Pre-Ringbus controllers, like, for example, cross-bar switches work by receiving a request from a client and then placing the address of the data on the bus. The request is served by the memory devices by placing the data on the bus to be received by the memory controller. The controller then sends the data to the client.
In a ring bus design, things work somewhat differently. Upon getting requests from clients, the memory controller places the addresses and commands on the address and command bus but the memory devices do not send the data back to the controller. Instead, the data are broadcasted into the ring bus and each client pulls whatever they need off the bus and then send the data to one specific port on the memory controller. In order to do this, the ring bus itself needs to have enough width for all 256 data lines to be accessible by each client device. This means that a total of 256 data traces are routed around the entire core. Since these bus lines are integrated on die, there is essentially no trace length-induced delay involved. The access of the individual clients to the bus lines occurs through the use of so-called ring stops, which are also acting as interface to the memory devices.
Ring Bus Topology Overview: each Ringstop is tied to two client interfaces and two discreet memory chips. Keep in mind that the Ring Bus is only used for memory READs whereas WRITEs are executed through a standard crossbar switch.

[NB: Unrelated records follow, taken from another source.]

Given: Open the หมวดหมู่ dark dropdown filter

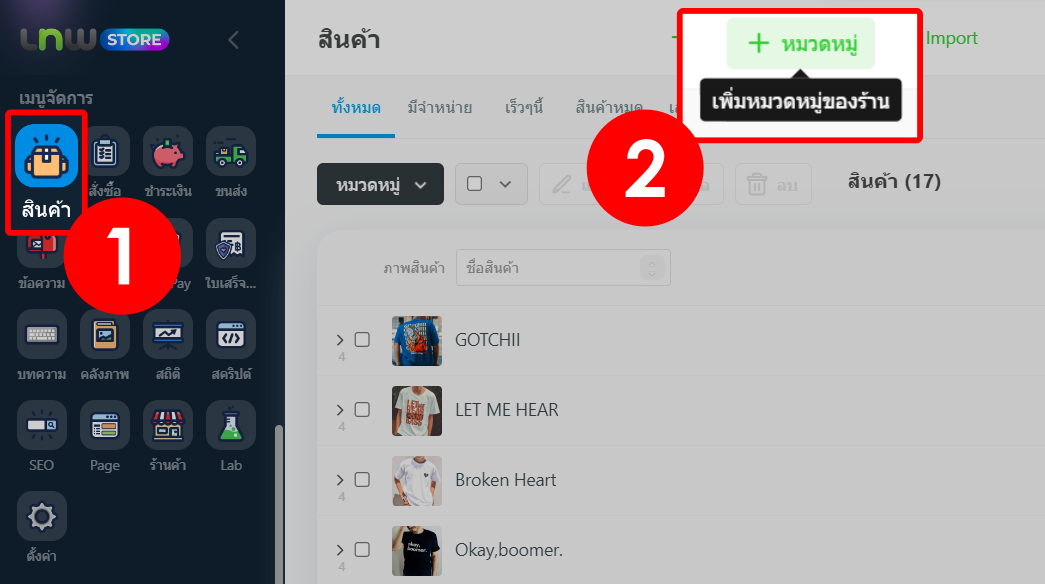Looking at the screenshot, I should coord(380,184).
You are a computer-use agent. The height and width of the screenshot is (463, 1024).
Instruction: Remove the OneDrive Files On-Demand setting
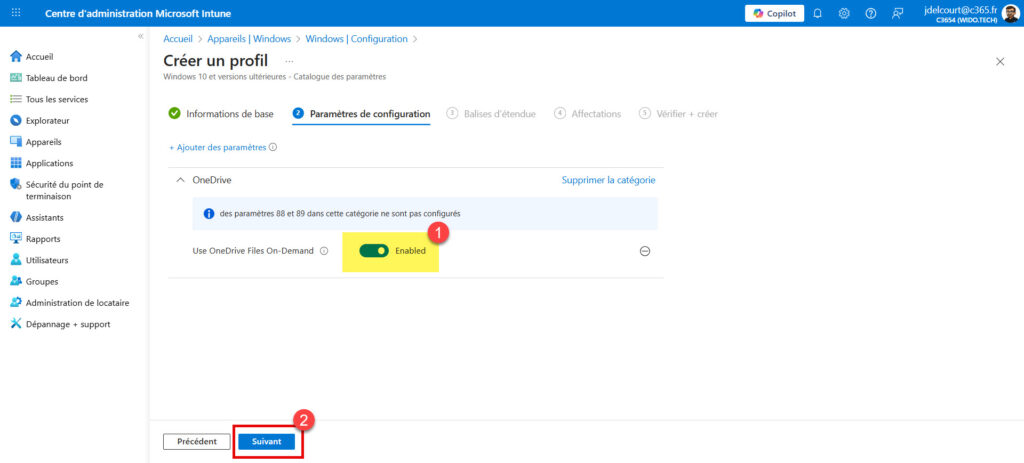coord(645,251)
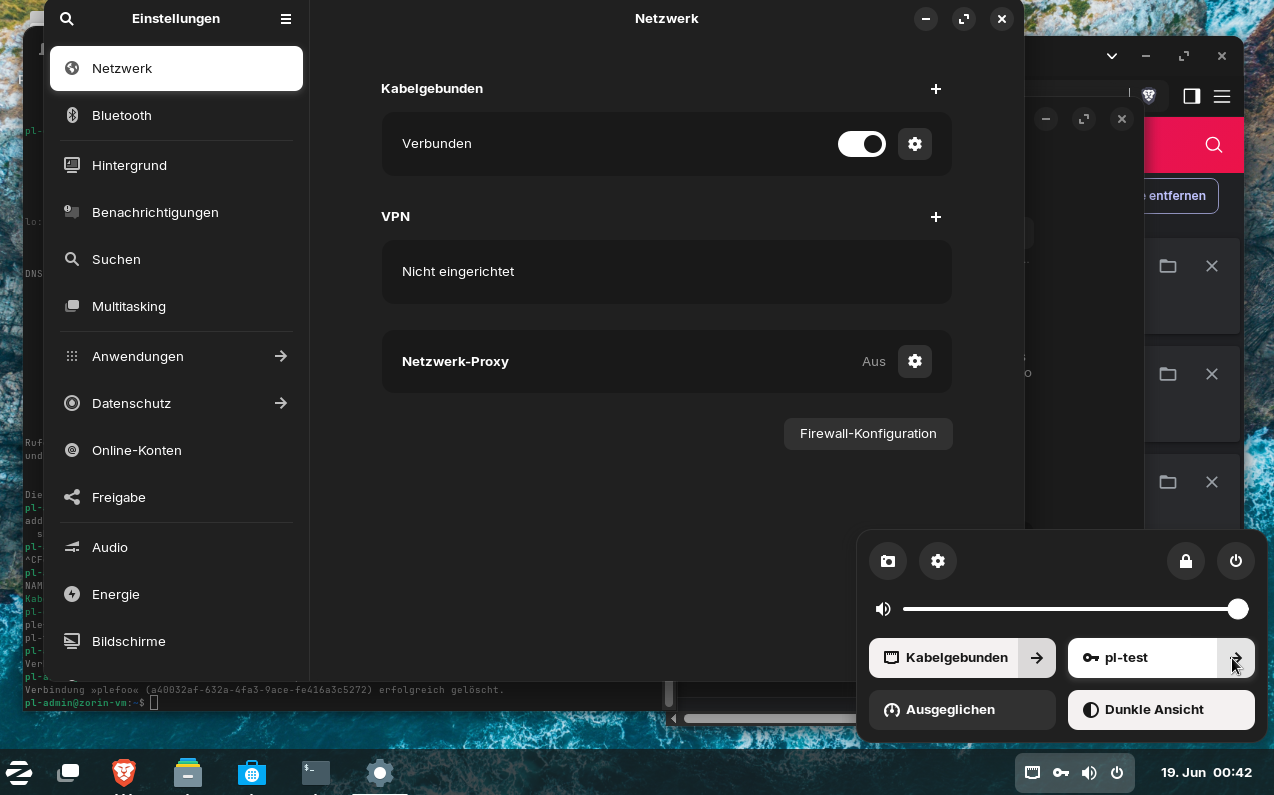1274x795 pixels.
Task: Open Netzwerk-Proxy gear settings
Action: click(914, 361)
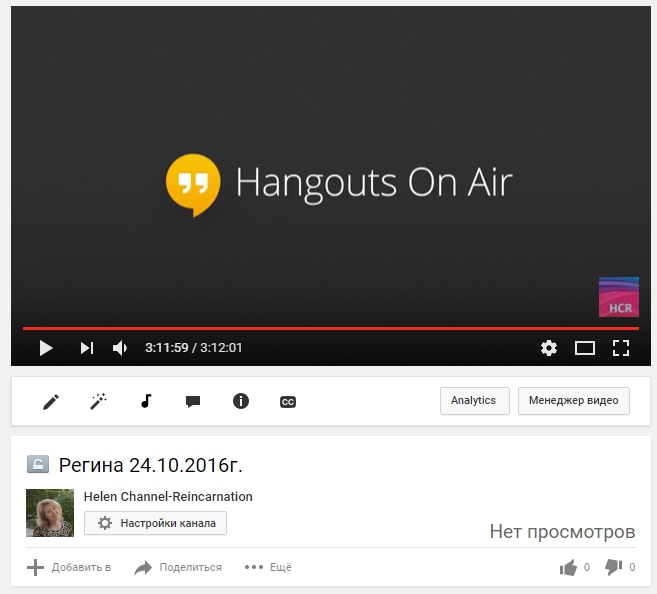
Task: Toggle theater mode view
Action: point(585,348)
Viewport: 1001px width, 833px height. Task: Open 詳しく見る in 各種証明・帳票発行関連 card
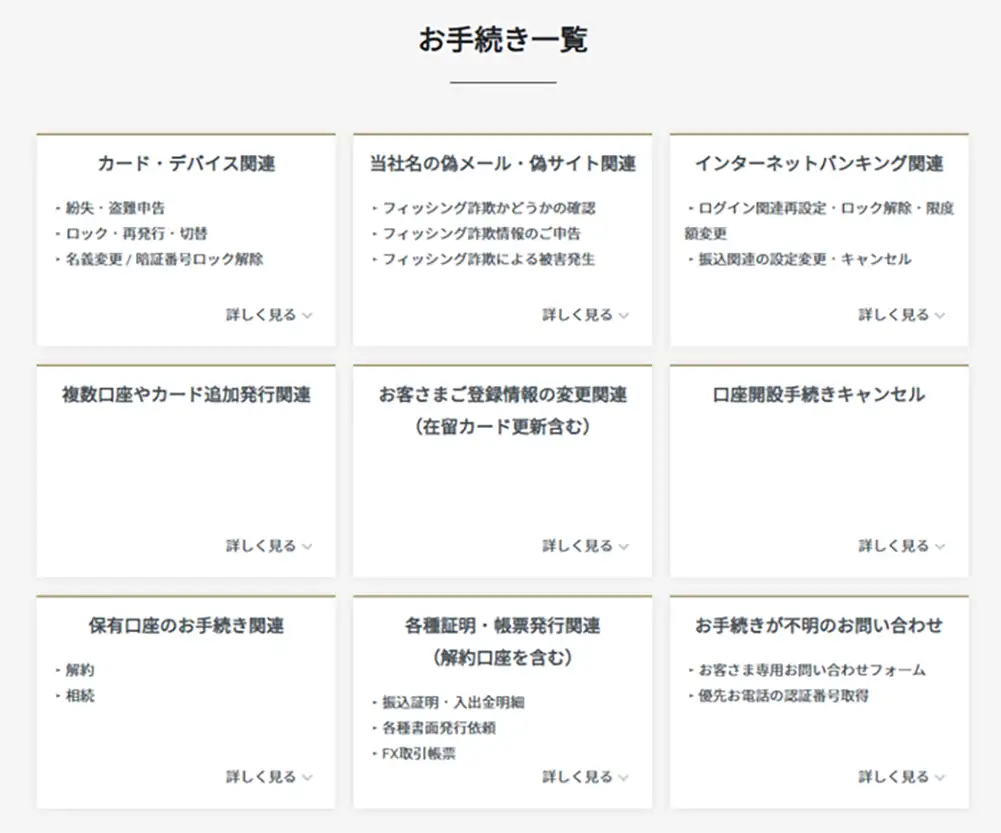tap(585, 777)
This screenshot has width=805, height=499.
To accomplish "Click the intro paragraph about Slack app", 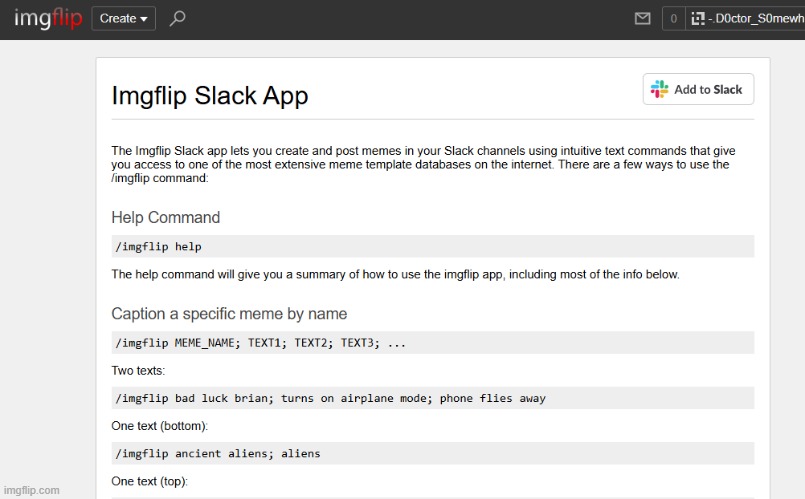I will [422, 164].
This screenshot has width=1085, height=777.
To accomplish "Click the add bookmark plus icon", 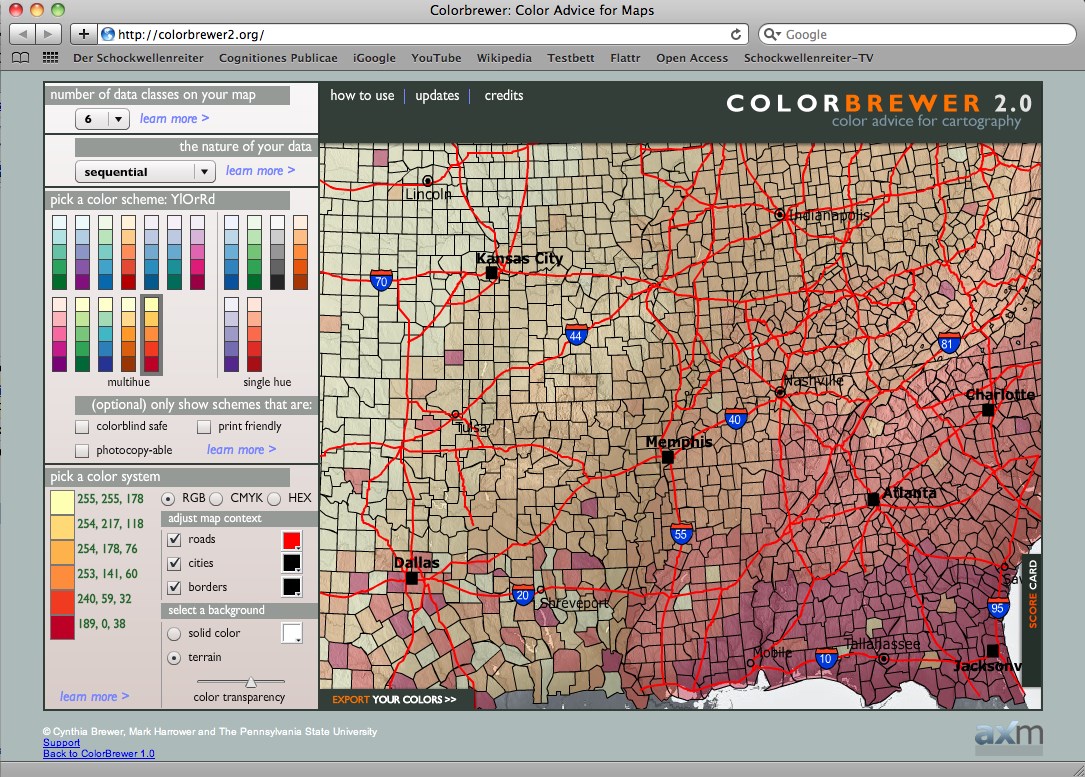I will click(84, 34).
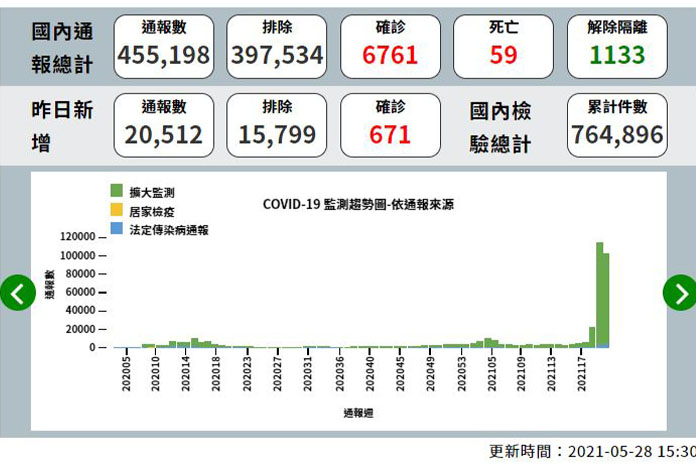Click the right next-slide arrow

[679, 293]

(Illustration courtesy of ATI)
In a standard memory controller configuration, the memory controller also needs to arbitrate between reads and writes and clear the bus accordingly in between which costs bus turnaround latencies. In the case of the X1XXX memory interface, we also have a separation of read and write buses in that the ring bus is used exclusively for reads. Writes are arbitrated through a conventional crossbar switch that interfaces with the memory devices using the Ring-Stops as intermediate stage.
Example of a READ request issued by a client interface to the memory controller, which, in turn, generates the addresses and commands to retrieve the data from the appropriate memory chip. The data are then placed on the Ring Bus and the client that issued the request retrieves them.
(Illustration courtesy of ATI)
Aside from the differences in effective bandwidth that may or may not exist beyond the hypothetical model, the ring bus has one other advantage. Narrower buses are easier to manage with respect to skew and can be run at higher data rates than wide buses. Allegedly, this higher potential bus speed (ATI claims a potential doubling of the clock rate) is the greatest advantage of the new design. While we don't argue the merits of the design, the frequency doubling appears a bit exaggerated but time will tell.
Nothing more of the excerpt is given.